The Weepers – Lindsay MacgregorThe cover is a sort of palimpsest, a page, perhaps, with scribbled lines form what might be a poem, but water (tears?) has washed across the cover, blurring the ink. I can't tell what all the shpes are. The book title is in lower case, a handwritingy font in white -- large bold lower case for the title, and thin frail white and smaller author name below.
Calder Wood Press, 2016  £5.00

The energy of mourning

So much could be said about this stunningly good debut pamphlet that it’s hard to choose one point of interest. But I’m going to pick up on rhythm, because I love the way these poems change their pace and movement, and the energy that’s released in the process. They dance: sure-footed, beautiful and elegantly varied. And although this is primarily a work of mourning, grief itself can be merrily sober, and sometimes you find yourself foot-tappingly engaged, as in ‘Wortcunning’, with the

true tales of ravens that roosted
on ogres who stole Saint Veronica’s
monikered handkerchief stitched by
her stepmother’s stepmother’s stepmother.

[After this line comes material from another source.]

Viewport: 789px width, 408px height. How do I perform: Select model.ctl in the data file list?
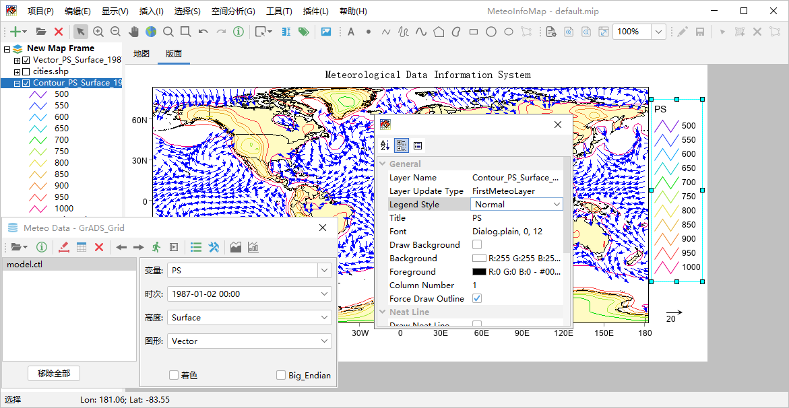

Such rhythmic surges bring surprise and unwarranted delight. Human loss and grief is a dark matter, but these are not dark poems. Witness Miss Petrie who

surrenders

to ramsons and sorrel,
the floor of the forest,
the charcoal, the clinker,

the embers, the rust.
Even buttermilk
curdles when cursed.

(Try saying the last two Petrie lines out loud: they are such a pleasure in the mouth.)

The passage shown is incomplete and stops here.